2025-02-14 作者:ZJ 来源:文献:Galactose Modified Liposomes for Effective Co-Delivery of Doxorubicin and Combretastatin A4.
文献链接:https://xueshu.baidu.com/usercenter/paper/show?paperid=1p4t0870kn4x0ma01a120mt05s359896&site=xueshu_se
作者:Bo Lian,Hua Wei,Ruiyan Pan,Jingui Sun,Bo Zhang,Jingliang Wu ,Xiujie Li, Guixiang Tian,
原文摘要:Background: Tumor angiogenesis plays a crucial role in tumor development, and recent efforts have been focused on combining proapoptotic and antiangiogenic activities to
enhance antitumor therapy.
Methods: In this study, galactose-modified liposomes (Gal-LPs) were prepared for codelivery of doxorubicin (DOX) and combretastatin A4 phosphate (CA4P). The co-cultured system composed of BEL-7402 and human umbilical vein endothelial cells (HUVEC) cells was established to effectively evaluate in vitro anti-tumor activity through cell viability and cell migration assay. Furthermore, both in vivo bio-distribution and anti-hepatoma effect of DOX&CA4P/Gal-LPs were investigated on H22 tumor cell-bearing mice.
Results: The results showed that DOX&CA4P/Gal-LPs were spherical with a mean particle size of 143 nm, and could readily be taken up by BEL-7402 cells. Compared with a mixture of free DOX and CA4P, the DOX&CA4P/Gal-LPs were more effective in inhibiting cell migration and exhibited stronger cytotoxicity against BEL-7402 cells alone or a co-cultured system. The in vitro studies showed that the co-cultured system was a more effective model to evaluate the anti-tumor activity of combination therapy. Moreover, DOX&CA4P/Gal-LPs exhibited a greater anti-hepatoma effect than other drug formulations, indicating that Gal-LPs could promote drug accumulation in the tumor region and improve the anti-tumor activity.
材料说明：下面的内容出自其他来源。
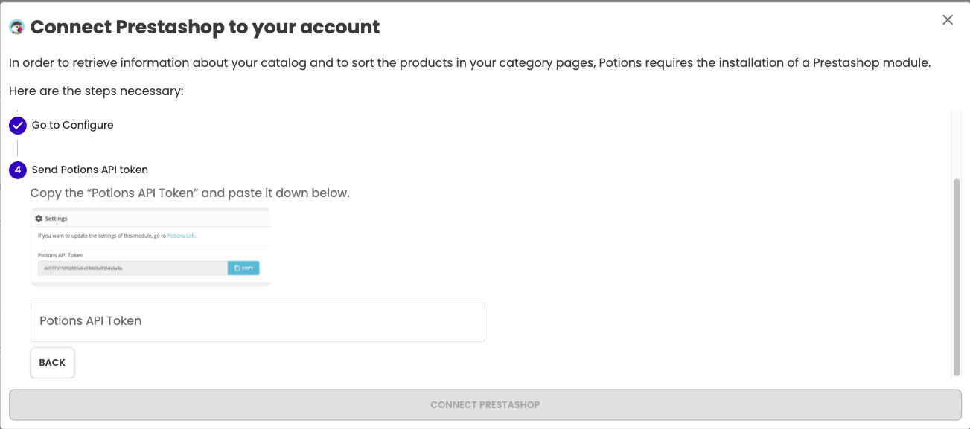Click the 'Copy the Potions API Token' instruction text
970x429 pixels.
click(190, 193)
Conclusion: Gal-LPs co-loaded with chemotherapeutic and antiangiogenic drugs are a promising strategy for anti-hepatoma therapy.
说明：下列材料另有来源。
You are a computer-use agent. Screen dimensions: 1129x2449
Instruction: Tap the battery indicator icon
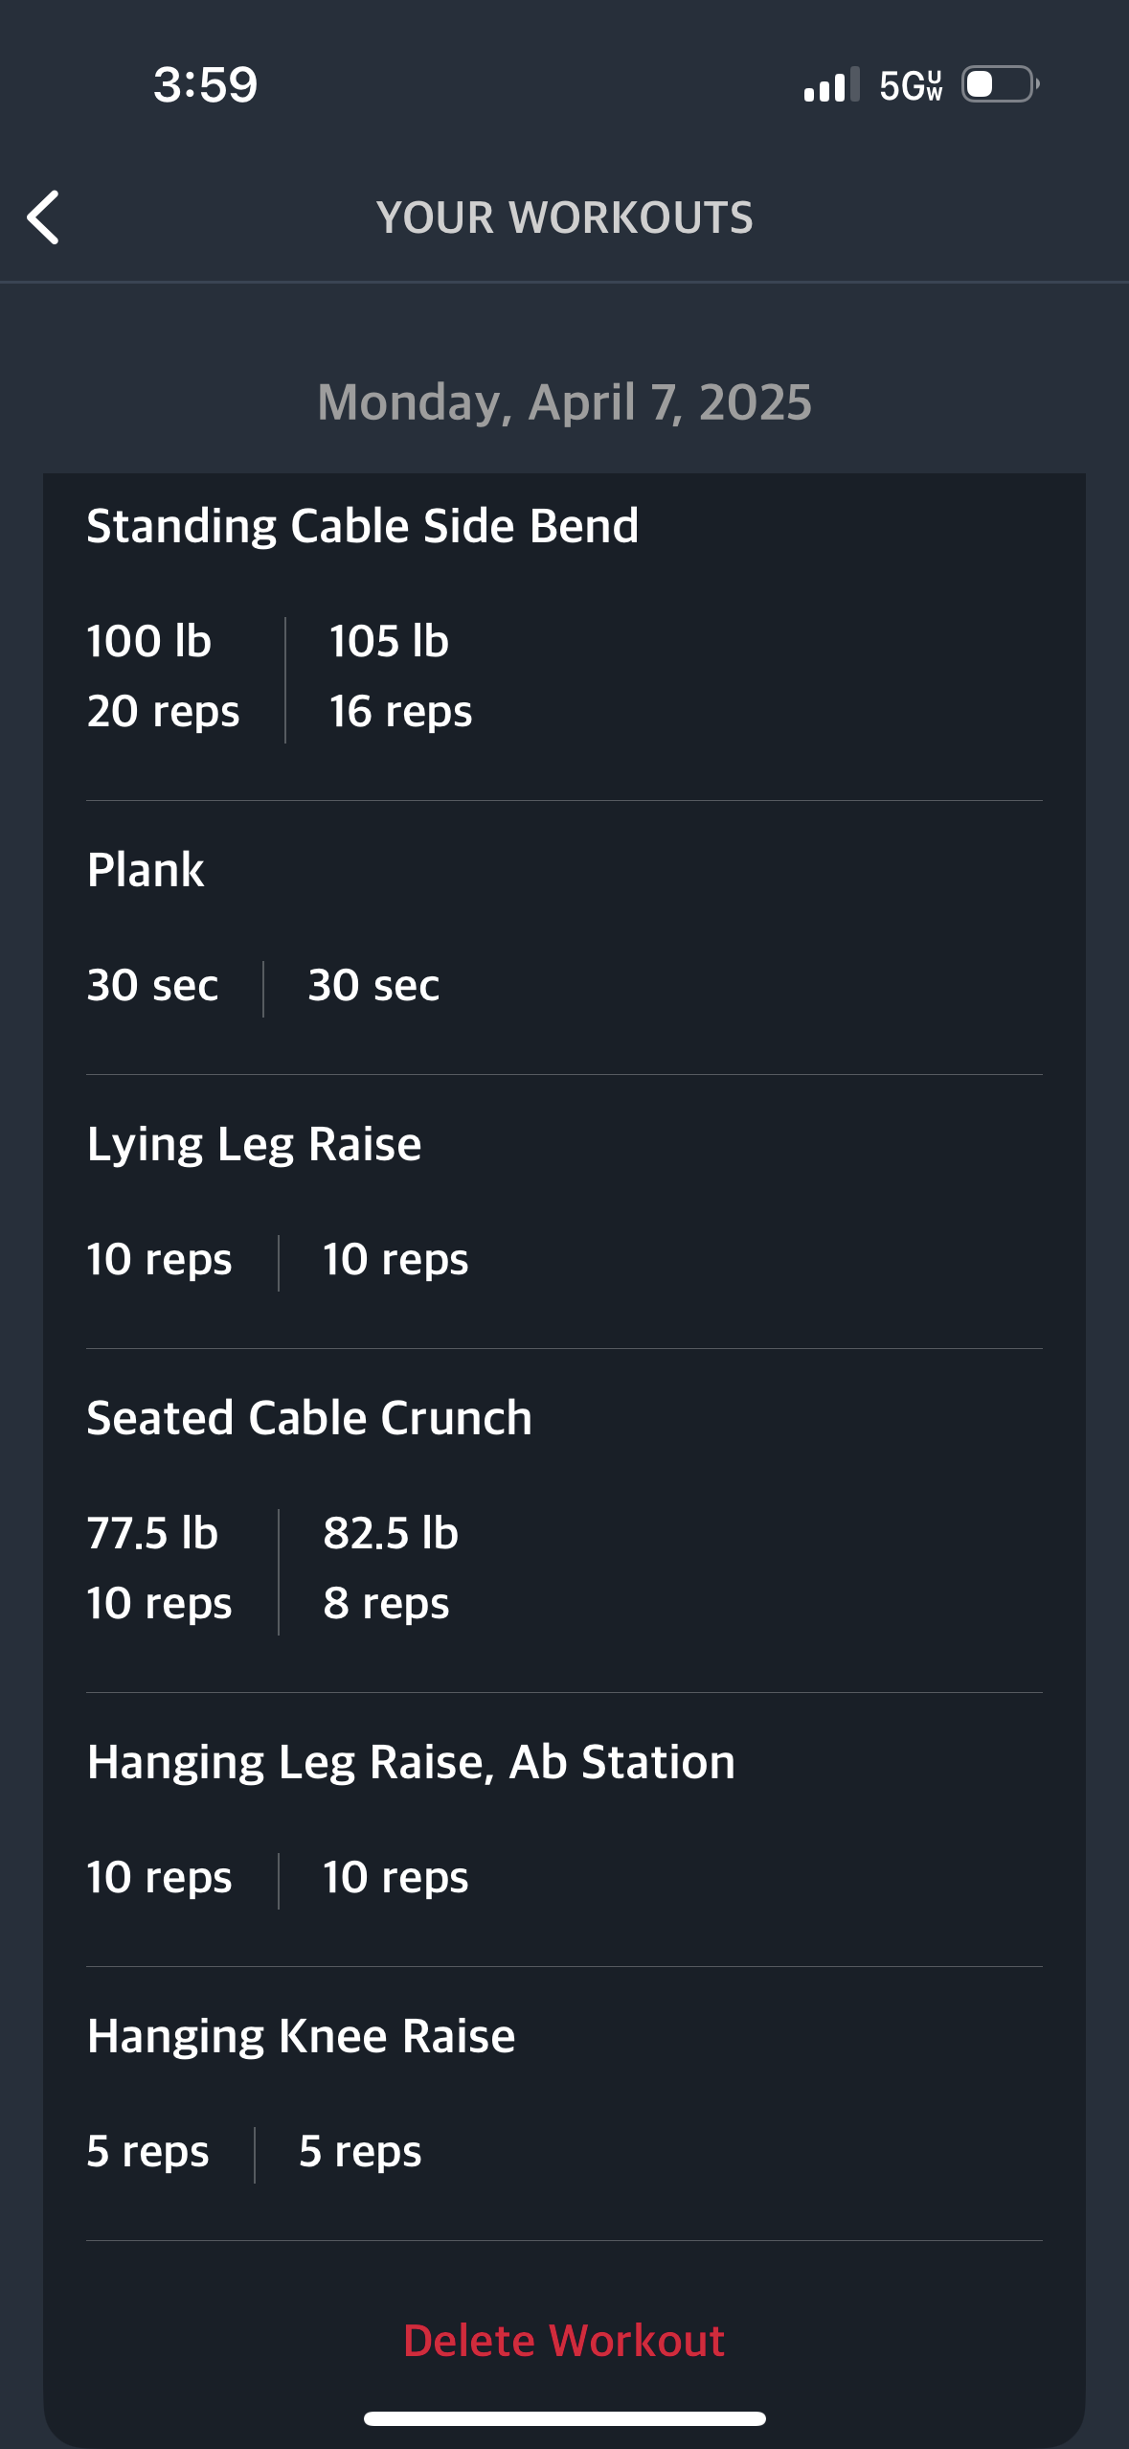[1000, 84]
DSPE-PEG-NHS是DSPE、PEG和N-羟基琥珀酰亚胺(NHS)的结合体。DSPE赋予了分子脂质亲和性,能很好地与细胞膜等脂质结构相互作用。PEG链段具有良好的亲水性,能增加整个分子在水溶液中的溶解性和稳定性,并且可有效减少在体内的非特异性吸附,延长其在体内的循环时间。NHS基团是一种活性很高的酯类,它可以与含有氨基的生物分子(如蛋白质、多肽)发生特异性的反应,形成稳定的酰胺键。DSPE-PEG-NHS可用于制备靶向化合物递送系统,通过与化合物或靶向配体连接,实现化合物的准确运输;也可用于生物分子的标记和修饰,在生物成像中发挥重要作用。该文献基于此制备半乳糖修饰脂质体(Gal-LPs)用于共传递阿霉素(DOX)和磷酸A4(CA4P)。过程如下:
图:DOX&CA4P/Gal-LPs的作用机制示意图
共载脂质体的制备
DSPE-PEG-Gal是通过DSPE-PEG-NHS与LA之间的两步反应合成的。采用薄膜蒸发法制备了24个Gal-LPs。L-α-磷脂酰胆碱、胆固醇和DSPEPEG-Gal以一定的质量比与氯仿一起混合。采用波长为633 nm的方法对Gal-LPs的粒径、ζ电位和聚色散指数(PdI)进行了表征。用透射电镜(TEM,HT7700,日本立)观察空白LPs和Gal-LPs的形貌。简单地说,将一滴Gal-LPs溶液放在一个铜网格上。干燥后,样品用2%的磷钨酸染色,然后在透射电镜下观察。
制备DOX&CA4P/Gal-LPs进行联合。
将L-α-磷脂酰胆碱、胆固醇和DOX的氯仿混合溶液蒸发,形成干脂膜。加入PBS中的CA4P溶液使脂质膜水化,然后对混合物溶液进行超声处理。同时,制备DOX&CA4P/LPs作为对照。对载药LPs的特性进行了测试。为了评价DOX&CA4P/Gal-LPs的稳定性,将样品分散在无血清的RPMI 1640培养基中。测量了粒径和ζ电势动态光散射。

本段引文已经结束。